The leading cause of prisoner deaths in state prisons was cancer. With 894 deaths, cancer caused 27.7% of all state prisoner deaths. The state prisoner cancer mortality rate (68 per 100,000) exceeds the heart disease mortality rate (65 per 100,000) for the third year in a row. Together, cancer and heart disease accounted for about half of all prisoner deaths in state prisons from 2001 through 2010. After cancer and heart disease, the next three leading causes of deaths in state prisons were respiratory disease, liver disease and suicide.

AIDS-related deaths were one of the five leading causes of state prisoner deaths in 2001 and 2002. AIDS-related mortality declined 76% between 2001 and 2010, accounting for 9.8% of all state prisoner deaths in 2001, but only 2.3% in 2010.

Although the population of state prisoners 55 or older increased by a third in 2010, the mortality rate for that group declined by 27%.

In 2010, the mortality rate for male state prisoners (254 per 100,000 prisoners) doubled that of female state prisoners (127 per 100,000).

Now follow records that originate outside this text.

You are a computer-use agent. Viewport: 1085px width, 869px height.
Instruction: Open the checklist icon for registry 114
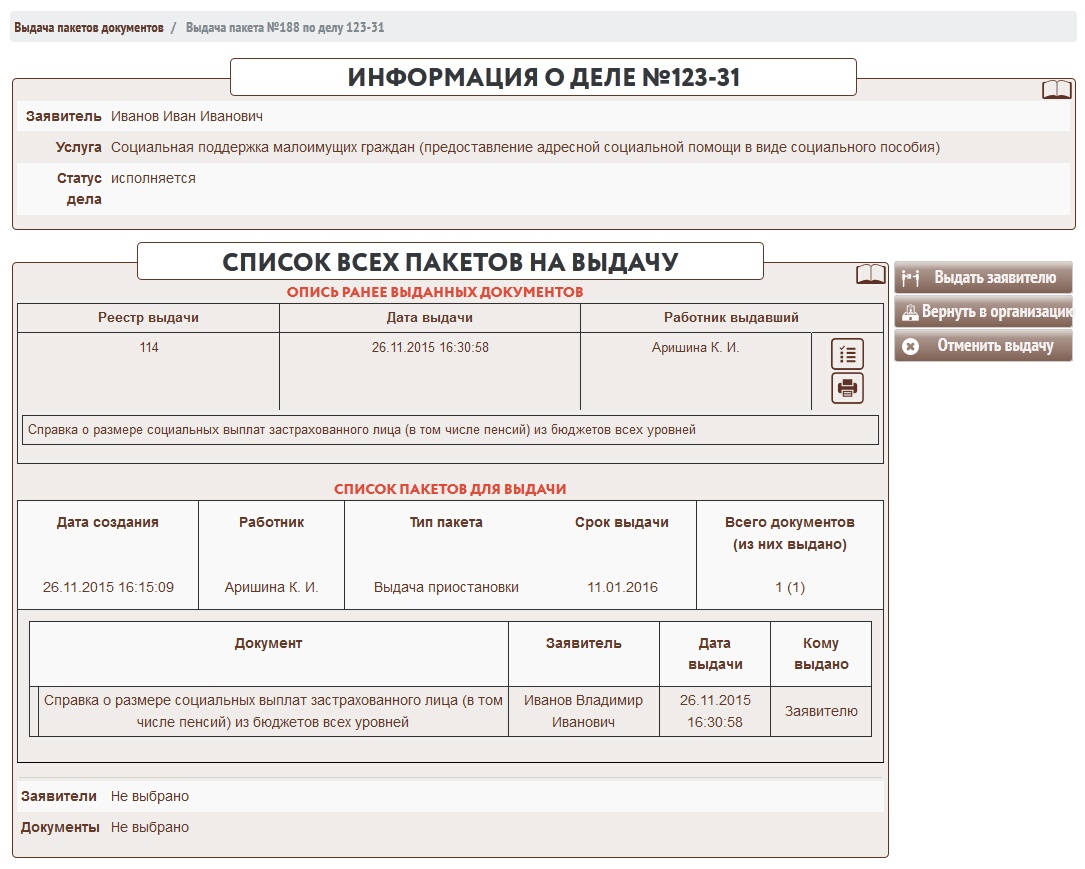point(847,354)
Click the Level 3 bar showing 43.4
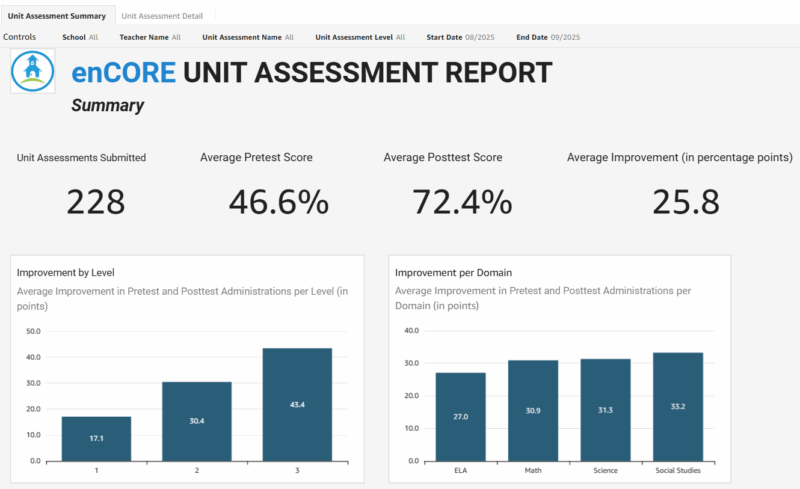 click(x=297, y=405)
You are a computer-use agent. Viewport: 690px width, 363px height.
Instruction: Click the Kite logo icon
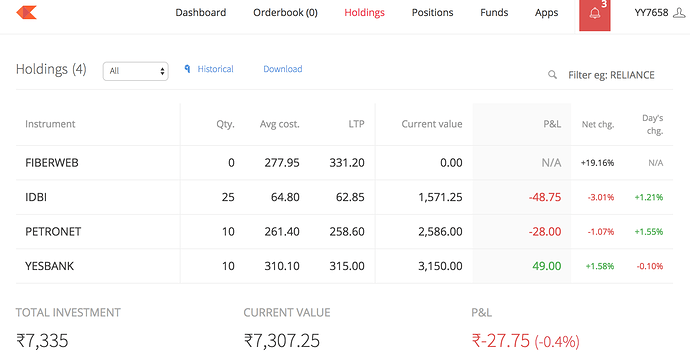click(x=26, y=12)
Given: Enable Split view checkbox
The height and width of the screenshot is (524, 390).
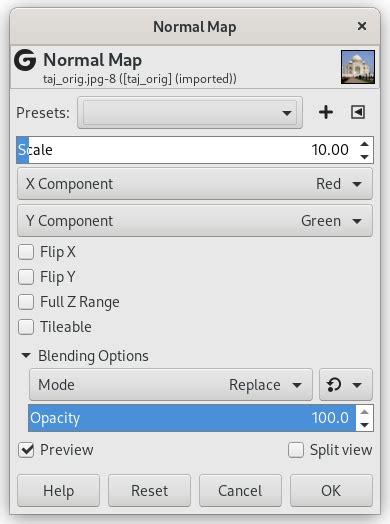Looking at the screenshot, I should [x=296, y=450].
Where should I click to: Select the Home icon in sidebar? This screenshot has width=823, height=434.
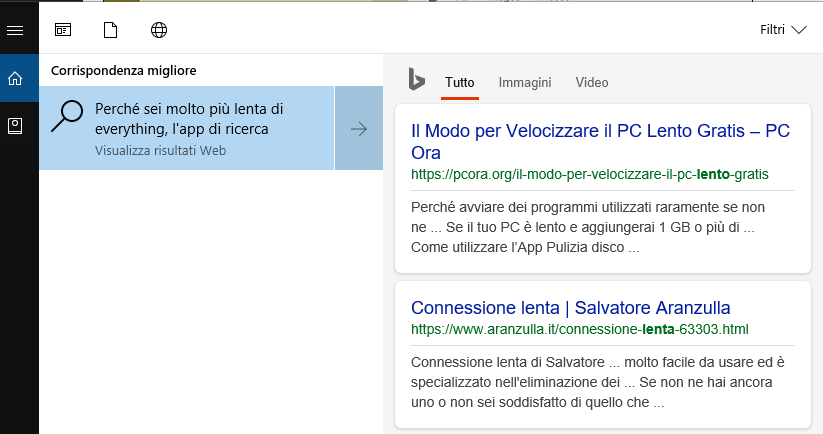[x=14, y=79]
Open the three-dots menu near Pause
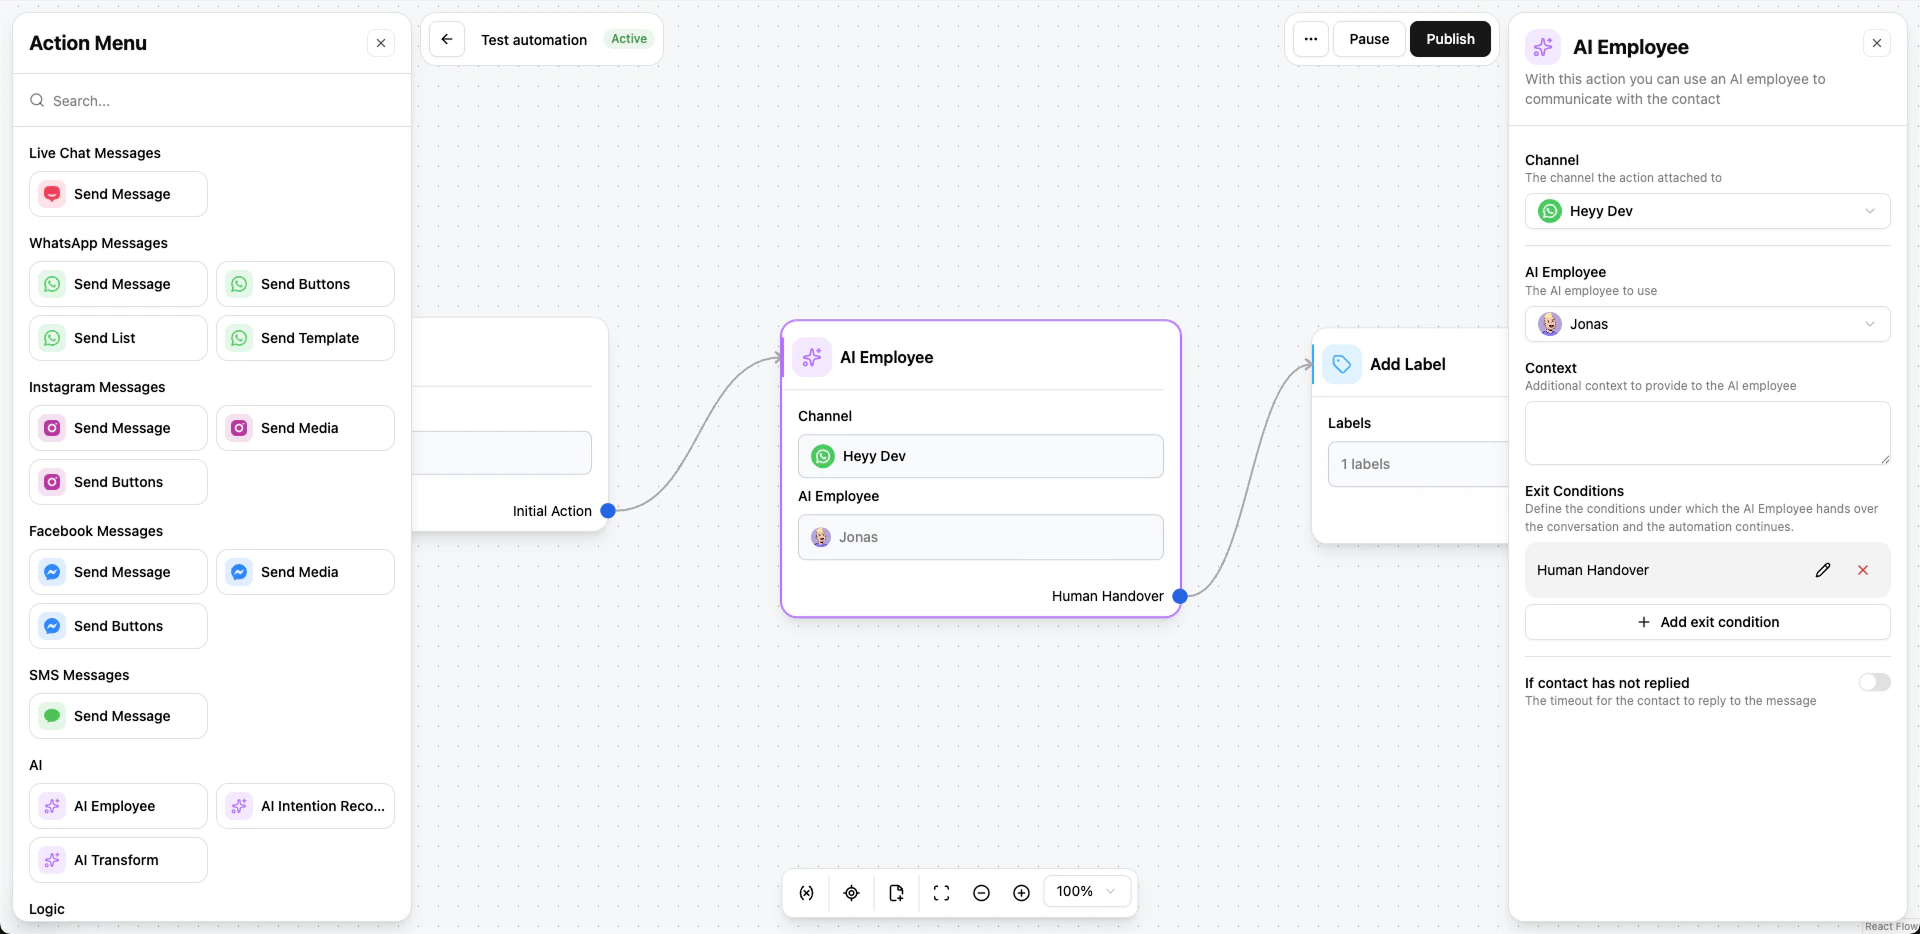 click(1310, 38)
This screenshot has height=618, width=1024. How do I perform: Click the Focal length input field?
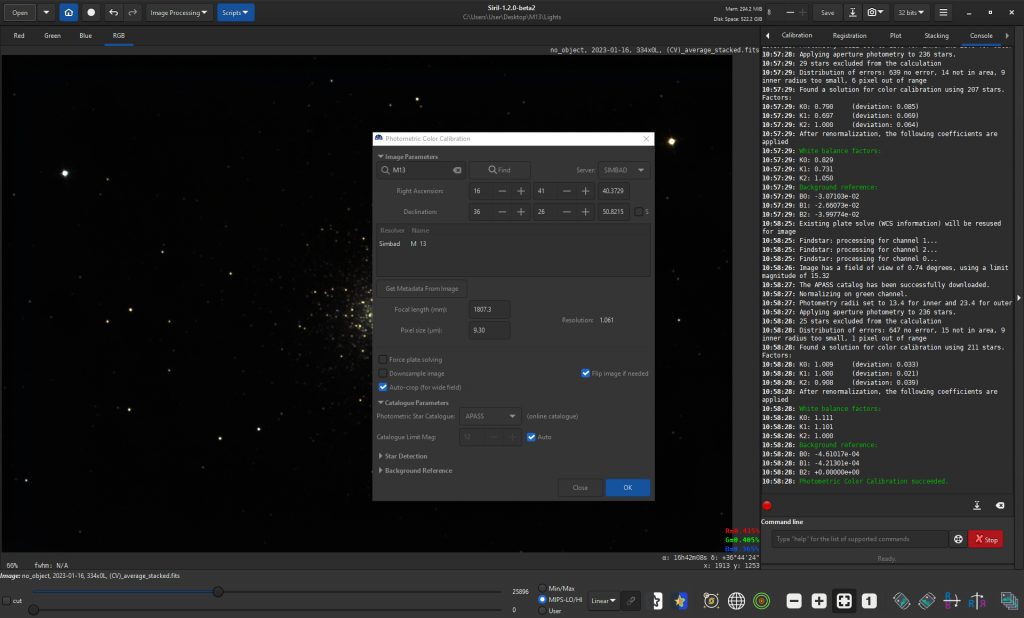click(x=489, y=309)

The male mortality rate declined by 4% between 2009 and 2010 while the female mortality rate declined by 20%.

Between 2001 and 2010, white state prisoners had the highest mortality rate of any race or ethnic group. It was 1.4 to 2.4 times higher than that of any other race or ethnic group in each year. Black prisoners had an AIDS-related mortality rate double that of any other race or ethnic group from 2001 through 2010.

The federal prisoner mortality rate peaked at 233 per 100,000 prisoners in 2005 before declining to 179 per 100,000 in 2010. During the entire study, the state prisoner mortality rate never dropped below 242 per 100,000.